Securities: securities fraud action:
limitations period: on November 6, 2003, respondent investors filed a
securities fraud action under §10(b) of the Securities Exchange Act of 1934,
alleging that petitioner Merck & Co. knowingly misrepresented the heart attack
risks associated with its drug Vioxx. A securities fraud complaint is timely if
filed no more than “2 years after the discovery of the facts constituting the
violation” or 5 years after the violation. 28 U. S.

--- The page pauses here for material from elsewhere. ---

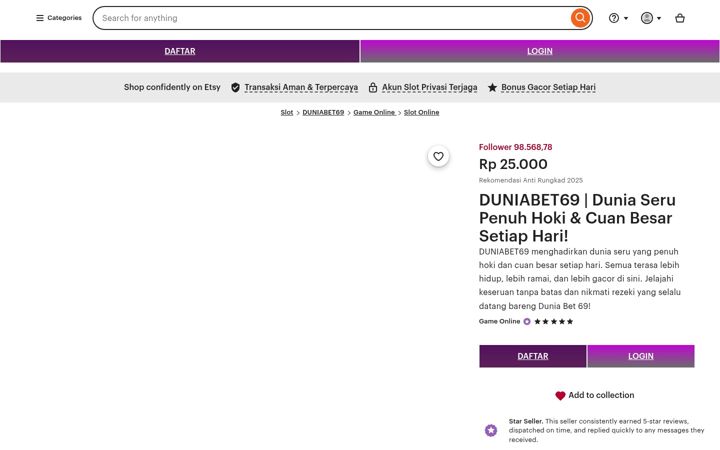Open the Slot Online breadcrumb link

(422, 112)
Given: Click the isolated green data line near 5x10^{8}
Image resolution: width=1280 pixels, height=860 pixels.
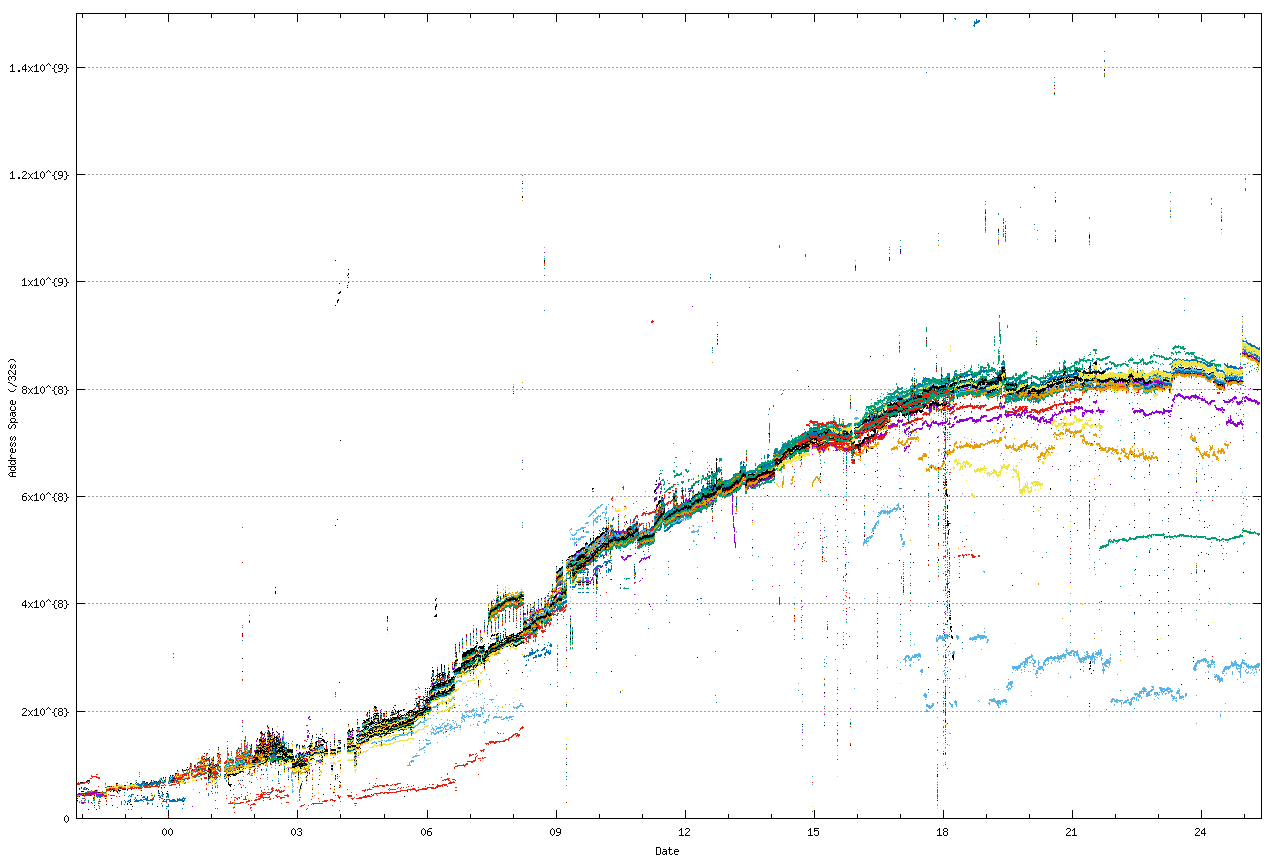Looking at the screenshot, I should point(1180,537).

C. §1658(b); the limitations period in §1658(b)(1) begins to run once the
plaintiff actually discovered or a reasonably diligent plaintiff would have
“discovered the facts constituting the violation”—whichever comes first. In the
statute of limitations context, “discovery” is often used as a term of art in
connection with the “discovery rule,” a doctrine that delays accrual of a cause
of action until the plaintiff has “discovered” it; facts showing
scienter are among those that “constitute the violation.” Scienter is assuredly
a “fact.” In a §10(b) action, it refers to “a mental state embracing intent to
deceive, manipulate, or defraud,” Ernst & Ernst v. Hochfelder,
425 U. S. 185, 194, n. 12, and “constitutes” an important and necessary element
of a §10(b) “violation.” See Tellabs, Inc. v. Makor Issues &
Rights, Ltd., 551 U. S. 308, 319; it would frustrate the very purpose of
the discovery rule codified in §1658(b)(1) if the limitations period began to
run regardless of whether a plaintiff had “discovered” any facts suggesting
scienter (U.S.S.Ct., 27.04.10, Merck v. Reynolds, J. Breyer).